Dear America: Maine here. Please forgive us – we made a terrible mistake. We managed to elect and re-elect a governor who is unfit for high office.

He has a gruff exterior and blunt way of talking that some of us find refreshing, but he has shown again and again that he governs by grudge, and uses his power to beat up on people who cannot fight back.

You probably heard about the latest episode. He was asked about the toxic racial environment that he created in the state with insensitive statements about people of color. The questioner, an entrepreneur from New York, wondered how he could ever bring a business here.

This should have been an easy one for the governor: Maine is a state where more people hit retirement age than graduate from high school, and our traditional industries are shedding jobs. We desperately need new businesses and young people – of all races – who would be willing to move here to work.

The question was an opportunity for the governor to undo some of the damage that he has caused by giving members of minority groups around the country the impression that Maine is a white state where no one else is welcome.

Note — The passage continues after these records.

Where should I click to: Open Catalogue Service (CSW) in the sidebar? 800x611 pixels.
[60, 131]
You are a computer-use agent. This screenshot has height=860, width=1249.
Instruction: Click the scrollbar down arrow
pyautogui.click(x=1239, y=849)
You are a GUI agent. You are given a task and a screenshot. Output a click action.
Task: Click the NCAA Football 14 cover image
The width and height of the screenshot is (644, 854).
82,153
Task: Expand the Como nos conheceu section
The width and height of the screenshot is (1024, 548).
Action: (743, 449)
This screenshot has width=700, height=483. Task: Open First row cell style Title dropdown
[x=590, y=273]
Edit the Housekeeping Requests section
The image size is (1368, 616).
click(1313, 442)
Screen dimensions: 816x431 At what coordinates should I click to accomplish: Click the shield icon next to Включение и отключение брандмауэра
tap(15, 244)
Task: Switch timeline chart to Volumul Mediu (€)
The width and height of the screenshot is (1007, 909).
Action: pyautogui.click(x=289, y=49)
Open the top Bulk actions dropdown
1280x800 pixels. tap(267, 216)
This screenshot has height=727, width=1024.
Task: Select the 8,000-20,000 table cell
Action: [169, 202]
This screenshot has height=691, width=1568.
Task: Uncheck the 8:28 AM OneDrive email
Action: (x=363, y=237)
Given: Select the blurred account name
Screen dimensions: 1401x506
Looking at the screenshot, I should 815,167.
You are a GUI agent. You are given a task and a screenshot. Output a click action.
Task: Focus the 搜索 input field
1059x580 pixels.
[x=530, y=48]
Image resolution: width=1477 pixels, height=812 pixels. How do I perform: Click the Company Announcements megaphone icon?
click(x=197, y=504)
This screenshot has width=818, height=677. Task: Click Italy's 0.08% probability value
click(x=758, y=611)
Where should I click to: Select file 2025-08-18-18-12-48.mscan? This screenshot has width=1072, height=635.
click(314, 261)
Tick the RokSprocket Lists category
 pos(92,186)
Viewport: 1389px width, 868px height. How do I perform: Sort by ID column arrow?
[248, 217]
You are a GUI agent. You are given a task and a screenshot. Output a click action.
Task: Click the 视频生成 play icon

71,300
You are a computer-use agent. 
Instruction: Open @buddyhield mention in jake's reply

Instead, the governor repeated one of his worst libels: That Maine’s drug crisis is the fault of black and brown transient thugs who come here not only to sell their poison but also to take advantage of “white Maine women.” It’s a matter of fact that heroin comes to Maine from other states – they don’t produce it here – but the governor is adamant about identifying the drug runners by race, leaving it to his audience to fill in the blanks of why that might matter.


This was not a slip of the tongue. He has said the same thing before, denied saying it, and then said it again before the latest incident. This time, he offered it as proof that the racial divide in Maine was not his fault – that it was the fault of black and Hispanic criminals that he keeps track of in a three-ring binder on his desk.

LePage knows that his words are widely understood to mean that he thinks that the color of their skin makes some people more likely to commit crimes. Rather than clarify or withdraw those statements, he repeats them.

We wish we could say that he is the only one in the state who feels that way. When LePage makes these comments, some of our fellow Mainers applaud him for defying what they consider to be oppressive political correctness.

But as a famous Mainer once said: “Rejecting the conventions of political correctness is different from showing complete disregard for common decency.”

Those words were written by Sen. Susan Collins in her denouncement of Republican presidential nominee Donald Trump. Like Trump, LePage is a repeat offender.

It would be nice to think that Le-Page would reflect on what he says and learn from these incidents, but he appears to be completely incapable of change. He will probably blame the media again for any embarrassment he suffers, but everyone has heard the tape and knows what the governor said.

On the bright side, America, Le- Page isn’t going to be governor forever, and when his successor takes office in 2019, Mainers of all political parties will have to work together to fix the damage he has done to our reputation. We hope that this person will be a leader who will welcome people of all races to live in Maine, and invest in our wonderful state.

Until then, please accept our apology. We’ll try not to do it again.